Integration Applications in Motion

In calculus, integration is a powerful tool for analyzing motion. If you know an object's velocity function $v(t)$, you can use integrals to determine both where the object ends up (displacement) and how much ground it covered to get there (total distance). Another common application is finding the average value of a continuous function over a specific interval.

Displacement vs. Total Distance

When an object moves along a straight line, its velocity $v(t)$ can be positive (moving forward) or negative (moving backward).

Displacement is the net change in position. It is calculated by simply integrating the velocity function over the given time interval $[a, b]$:

$\text{Displacement} = \int_{a}^{b} v(t) dt$

Total Distance is the total amount of ground covered, regardless of direction.
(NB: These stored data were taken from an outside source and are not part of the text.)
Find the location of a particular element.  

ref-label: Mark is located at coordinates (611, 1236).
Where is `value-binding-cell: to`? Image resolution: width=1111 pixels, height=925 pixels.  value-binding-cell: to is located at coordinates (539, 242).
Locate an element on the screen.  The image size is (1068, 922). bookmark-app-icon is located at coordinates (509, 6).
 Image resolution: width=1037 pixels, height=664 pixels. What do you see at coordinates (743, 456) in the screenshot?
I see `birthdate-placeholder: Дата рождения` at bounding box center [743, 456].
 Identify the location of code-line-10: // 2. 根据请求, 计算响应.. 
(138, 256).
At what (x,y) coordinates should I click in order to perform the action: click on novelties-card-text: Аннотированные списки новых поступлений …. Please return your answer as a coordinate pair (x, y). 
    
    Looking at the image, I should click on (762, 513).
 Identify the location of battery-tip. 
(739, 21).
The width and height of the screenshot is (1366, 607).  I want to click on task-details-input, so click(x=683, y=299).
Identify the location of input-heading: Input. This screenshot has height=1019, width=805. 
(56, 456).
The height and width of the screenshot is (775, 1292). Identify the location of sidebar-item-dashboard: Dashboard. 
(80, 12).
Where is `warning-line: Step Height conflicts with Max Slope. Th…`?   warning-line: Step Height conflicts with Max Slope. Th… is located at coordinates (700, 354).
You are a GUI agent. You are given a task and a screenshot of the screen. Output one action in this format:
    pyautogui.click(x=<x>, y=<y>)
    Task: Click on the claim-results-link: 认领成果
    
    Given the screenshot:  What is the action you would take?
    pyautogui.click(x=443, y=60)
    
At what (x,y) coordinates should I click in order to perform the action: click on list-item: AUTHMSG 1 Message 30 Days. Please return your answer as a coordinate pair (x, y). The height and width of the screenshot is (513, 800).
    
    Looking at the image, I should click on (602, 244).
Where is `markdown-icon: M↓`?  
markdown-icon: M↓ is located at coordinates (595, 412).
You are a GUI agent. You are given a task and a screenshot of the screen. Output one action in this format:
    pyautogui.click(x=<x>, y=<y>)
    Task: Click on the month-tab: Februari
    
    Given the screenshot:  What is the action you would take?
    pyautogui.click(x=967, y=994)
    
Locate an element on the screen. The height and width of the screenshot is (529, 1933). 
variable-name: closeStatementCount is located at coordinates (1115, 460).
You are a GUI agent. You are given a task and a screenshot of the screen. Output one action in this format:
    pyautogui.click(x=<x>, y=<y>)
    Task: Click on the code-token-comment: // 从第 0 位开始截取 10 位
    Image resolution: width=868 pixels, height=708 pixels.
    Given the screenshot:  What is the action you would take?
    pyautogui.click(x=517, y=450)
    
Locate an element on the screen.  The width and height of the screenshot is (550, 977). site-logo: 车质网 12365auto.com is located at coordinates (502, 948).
To find it, you must integrate the speed, which is the absolute value of velocity:

$\text{Total Distance} = \int_{a}^{b} |v(t)| dt$

To calculate total distance, you need to find where $v(t) = 0$ to identify when the object changes direction, and then split the integral into intervals where $v(t)$ is entirely positive or negative.

Example: Finding Displacement and Total Distance

Problem: Given the velocity function $v(t) = t^2 - 4t + 3$, find the displacement and total distance traveled from $t = 0$ to $t = 4$.

1. Displacement: Simply integrate $v(t)$ from 0 to 4: $\text{Displacement} = \int_{0}^{4} (t^2 - 4t + 3) dt$ $= \left[ \frac{1}{3}t^3 - 2t^2 + 3t \right]_{0}^{4}$ $= \left( \frac{64}{3} - 32 + 12 \right) - 0 = \frac{64}{3} - 20 = \frac{4}{3}$ The net displacement is $\frac{4}{3}$.

2. Total Distance: First, find where $v(t) = 0$: $t^2 - 4t + 3 = (t-1)(t-3) = 0$ The object stops at $t = 1$ and $t = 3$. We split the integral into three parts: $[0, 1]$, $[1, 3]$, and $[3, 4]$.

• Interval $[0, 1]$ (Moving forward): $\int_{0}^{1} (t^2 - 4t + 3) dt = \left[ \frac{1}{3}t^3 - 2t^2 + 3t \right]_{0}^{1} = \frac{1}{3} - 2 + 3 = \frac{4}{3}$
• Interval $[1, 3]$ (Moving backward): $\int_{1}^{3} (t^2 - 4t + 3) dt = \left[ \frac{1}{3}t^3 - 2t^2 + 3t \right]_{1}^{3} = (9 - 18 + 9) - \left(\frac{4}{3}\right) = -\frac{4}{3}$ The distance here is $\left|-\frac{4}{3}\right| = \frac{4}{3}$.
• Interval $[3, 4]$ (Moving forward): $\int_{3}^{4} (t^2 - 4t + 3) dt = \left( \frac{64}{3} - 20 \right) - 0 = \frac{4}{3}$

Add the absolute values of these distances: $\text{Total Distance} = \frac{4}{3} + \frac{4}{3} + \frac{4}{3} = \frac{12}{3} = 4$

Average Value of a Function

Integrals also allow us to find the average (mean) value of a continuous function $f(x)$ over a closed interval $[a, b]$. The formula is:

$f_{\text{avg}} = \frac{1}{b - a} \int_{a}^{b} f(x) dx$

Geometrically, this represents the height of a rectangle with width $(b-a)$ that has the exact same area as the region under the curve $f(x)$ on that interval.

Example: Finding the Average Value

Problem: Find the average value of $f(x) = \sin x$ on the interval $[0, \pi]$.

Using the formula: $f_{\text{avg}} = \frac{1}{\pi - 0} \int_{0}^{\pi} \sin x dx$ $= \frac{1}{\pi} \left[ -\cos x \right]_{0}^{\pi}$ $= \frac{1}{\pi} (-\cos(\pi) - (-\cos(0)))$ $= \frac{1}{\pi} (-(-1) + 1) = \frac{2}{\pi}$

The average value of $\sin x$ on $[0, \pi]$ is $\frac{2}{\pi}$.